We horror fans love our movies. We love talking about them, we love reading about them, and many of us even enjoy writing about them. So it makes sense that we would also enjoy films that show the same kind of love for horror that we have. When we think about loving send-ups of the genre, the first one that comes to mind is usually Scream (along with its sequels). This film popularized the idea of meta horror, as it famously features a bunch of kids who talk about and nod to the genre and the tropes it frequently employs.
But Scream isn’t the only film that wears its love for the horror genre on its sleeve. The five films outlined below (that definitely aren’t Scream) show mad love and respect for the genre.
The Monster Squad
As a kid growing up, I was a huge fan of monsters. I loved everything from Frankenstein to Godzilla, so when I found this movie, I was in cinematic heaven. The Monster Squad follows a group of kids who were just like me as a child. They love horror and monsters so much that they have a club to celebrate all things macabre. Their expertise comes in quite handy when a group of real-life monsters descend upon their town.
From the premise alone, it’s clear that this film is an homage to movie monsters of all types. It did the “kids sit around talking about horror” thing almost a decade before Scream, and that more than warrants its inclusion here.
But there’s more to it than just that. While The Monster Squad honors monsters in general, it’s a love letter to the classic Universal Studios monsters in particular. It has Dracula, Frankenstein, a werewolf, a mummy, and a gill-man, all of whom band together to try and take over the world. It’s something like The Avengers for horror fans. This film was made to remind us just how awesome these classic monsters are, and it works. Every time I watch it, this flick takes me back to my days as a monster-obsessed child, and it rekindles my love for those early films that played such a huge role in shaping the horror genre.
Wes Craven’s New Nightmare
Two years before he directed Scream, Wes Craven made a meta horror masterpiece that, in my opinion, is criminally underrated and under-seen. Wes Craven’s New Nightmare is the seventh entry in the Elm Street franchise, but it’s unlike any of its predecessors. It takes place in the real world, where Freddy Krueger is just a fictional character (until he jumps from the movies to reality).

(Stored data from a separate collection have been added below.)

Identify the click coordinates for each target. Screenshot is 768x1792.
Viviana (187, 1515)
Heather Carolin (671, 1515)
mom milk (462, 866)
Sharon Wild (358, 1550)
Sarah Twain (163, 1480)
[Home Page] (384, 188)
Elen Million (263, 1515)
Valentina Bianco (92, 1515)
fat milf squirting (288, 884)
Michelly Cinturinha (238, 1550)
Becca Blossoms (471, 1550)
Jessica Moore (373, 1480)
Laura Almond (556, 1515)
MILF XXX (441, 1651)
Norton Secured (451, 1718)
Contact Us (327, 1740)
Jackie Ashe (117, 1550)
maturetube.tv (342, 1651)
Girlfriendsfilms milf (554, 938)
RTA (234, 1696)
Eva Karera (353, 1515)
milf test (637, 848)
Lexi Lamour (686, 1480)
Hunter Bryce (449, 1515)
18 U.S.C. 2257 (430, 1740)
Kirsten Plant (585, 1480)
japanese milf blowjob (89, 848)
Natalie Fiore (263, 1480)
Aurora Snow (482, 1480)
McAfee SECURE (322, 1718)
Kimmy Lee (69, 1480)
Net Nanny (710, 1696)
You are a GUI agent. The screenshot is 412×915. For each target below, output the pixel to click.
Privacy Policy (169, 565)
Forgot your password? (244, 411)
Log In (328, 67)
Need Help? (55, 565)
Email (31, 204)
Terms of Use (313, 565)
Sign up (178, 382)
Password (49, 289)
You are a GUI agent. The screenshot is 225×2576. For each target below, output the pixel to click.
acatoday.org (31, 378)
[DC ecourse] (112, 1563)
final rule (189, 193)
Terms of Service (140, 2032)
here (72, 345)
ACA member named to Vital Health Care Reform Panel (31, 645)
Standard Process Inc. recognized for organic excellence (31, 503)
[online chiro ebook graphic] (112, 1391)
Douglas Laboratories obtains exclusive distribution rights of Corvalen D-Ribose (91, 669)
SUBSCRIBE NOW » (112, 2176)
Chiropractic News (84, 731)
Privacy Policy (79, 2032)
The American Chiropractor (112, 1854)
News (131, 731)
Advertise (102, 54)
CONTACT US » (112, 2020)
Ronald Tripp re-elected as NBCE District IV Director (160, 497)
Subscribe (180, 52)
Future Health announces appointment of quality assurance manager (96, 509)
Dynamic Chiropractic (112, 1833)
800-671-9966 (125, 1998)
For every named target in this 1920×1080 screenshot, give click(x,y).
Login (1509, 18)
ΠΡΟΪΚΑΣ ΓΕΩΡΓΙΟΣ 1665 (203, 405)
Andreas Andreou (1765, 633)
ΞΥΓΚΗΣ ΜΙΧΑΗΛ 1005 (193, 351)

This movie shows love for the horror genre in two ways. Most obviously, it’s an homage to Freddy Krueger and the entire Elm Street franchise. Not only are the characters in it pictures from the series, but the movie contains a number of references to the original film. For instance, it recreates the famous “phone tongue” scene, and at one point in the movie, Heather’s hair gets a white streak in it just like Nancy’s hair did in the first Freddy movie. More subtly, New Nightmare also has a lot to say about horror in general. It defends the genre against accusations that it has harmful effects on viewers, and the film’s explanation of how Freddy comes into the real world is a powerful metaphor for the value of scary stories in our own lives.
Behind the Mask: The Rise of Leslie Vernon
Behind the Mask: The Rise of Leslie Vernon follows a documentary film crew as they spend some time with an aspiring slasher named Leslie Vernon and learn all about his chosen profession.
This movie parodies all the slasher cliches we know and love and manages to keep a straight face the entire time. For instance, Leslie trains to be able to walk slowly while still keeping up with his victims no matter how fast they run.
I really appreciated the love this movie shows to the slasher subgenre. It’s so clever and well-done that I couldn’t help but enjoy Leslie Vernon’s journey to make his dream come true. And love the way it honors classic killers like Freddy, Jason, and Michael.
The Cabin in the Woods
More than perhaps any movie ever made, The Cabin in the Woods is a love letter to both horror movies and horror fans. It takes on horror tropes and lovingly pokes fun at the logic (or lack of) used by horror movie characters. The flick follows a group of five college students who travel to a cabin in the woods for the weekend, and soon after they arrive, they’re attacked by a family of zombies.
Just about everything in this movie is an allusion to a horror monster, film, or trope. Whether it’s the behavior of the main characters, the trinkets they find in the cabin’s basement, or the various creatures unleashed in the bonkers third act, you never go long without seeing a meta reference or nod to the genre.
Simply put, The Cabin in the Woods might be the ultimate genre-loving horror movie. It’s hard to imagine a genre fan not getting a kick out of the creative and often hilarious ways the filmmakers find to pay homage to the horror flicks that came before it.
Frankenweenie is a stop-motion animated film about a young boy named Victor Frankenstein who reanimates his dead dog. Director Tim Burton, remaking his short of the same name, pays homage to monsters of all shapes and sizes. Most obviously, the overarching plot and the main character harken back to the Frankenstein story, but it also includes a number of Easter eggs scattered throughout that allude to other well-known monsters.
If you’re looking for a less scary, family-friendly film that shows love for the horror genre, give Frankenweenie a shot. It’s a great way to introduce younger viewers to the world of monster movies. And it serves as a heartwarming reminder of some of the genre’s most beloved monsters.